American Trucking Associations’ advanced seasonally adjusted (SA) For-Hire Truck Tonnage Index was down 2.3% in March after decreasing 1.5% in February, the association said.
In March, the index equaled 113.2 (2015=100), compared with 115.8 in February.
“In March, and really the first quarter in total, tonnage was negatively impacted by bad winter storms throughout much of the US,” said Bob Costello, ATA chief economist. “While I expected tonnage to moderate in the first quarter, the late Easter holiday and the winter storms made it worse. It is likely that tonnage will improve in the second quarter, although year-over-year gains will be significantly below the 2018 annual increase of 6.7%.”
February’s reading was revised down compared with ATA’s preliminary March report.
Compared with March 2018, the SA index increased 1.6%, down from February’s 3.9% gain.
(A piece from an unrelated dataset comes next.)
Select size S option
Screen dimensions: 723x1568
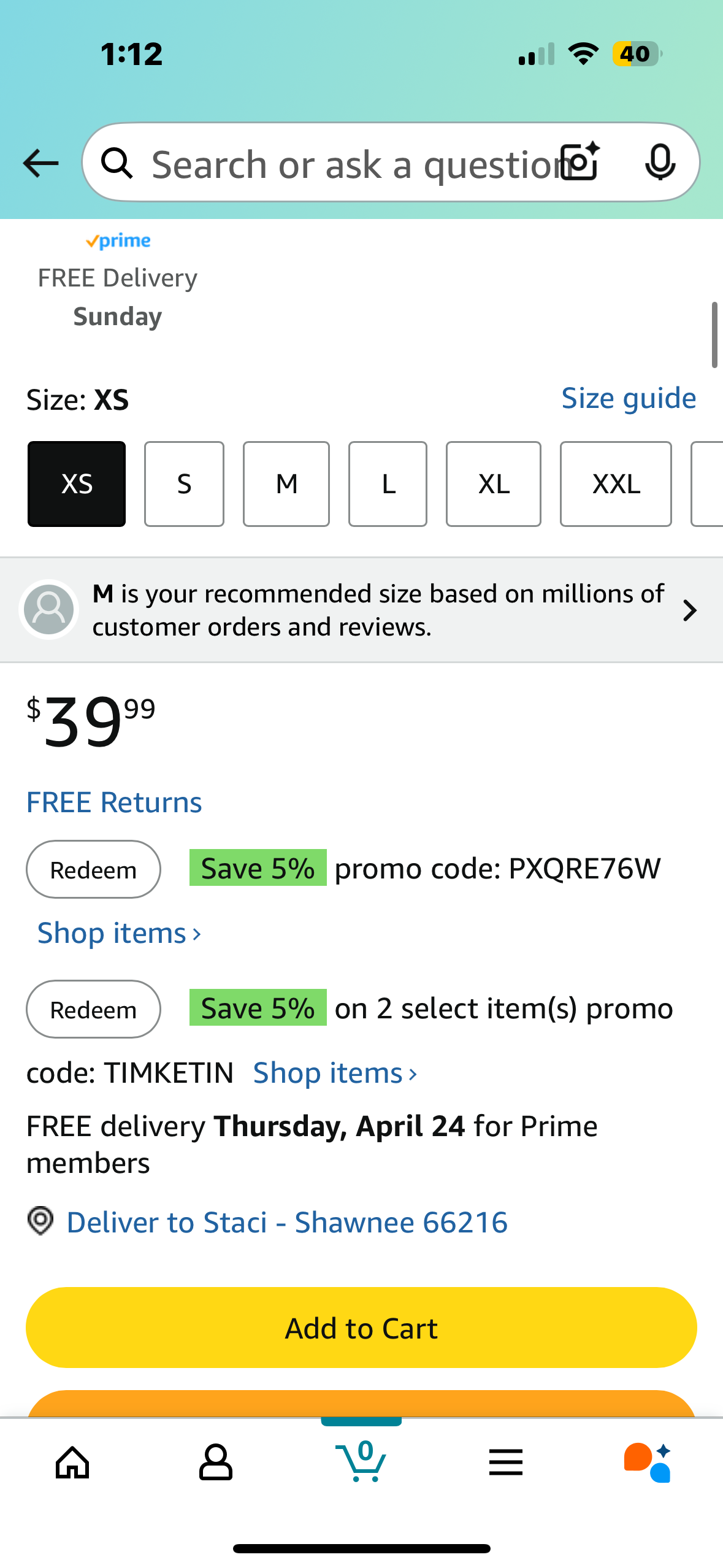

During the first quarter, tonnage was up 3.8% from the same period in 2018.
The not seasonally adjusted index, which represents the change in tonnage actually hauled by the fleets before any seasonal adjustment, equaled 116.3 in March, 10.3% above February’s level (105.5). In calculating the index, 100 represents 2015.
Trucking serves as a barometer of the U.S. economy, representing 70.2% of tonnage carried by all modes of domestic freight transportation, including manufactured and retail goods. Trucks hauled 10.77 billion tons of freight in 2017. Motor carriers collected $700.1 billion, or 79.3% of total revenue earned by all transport modes.
ATA calculates the tonnage index based on surveys from its membership and has been doing so since the 1970s.
This is a preliminary figure and subject to change.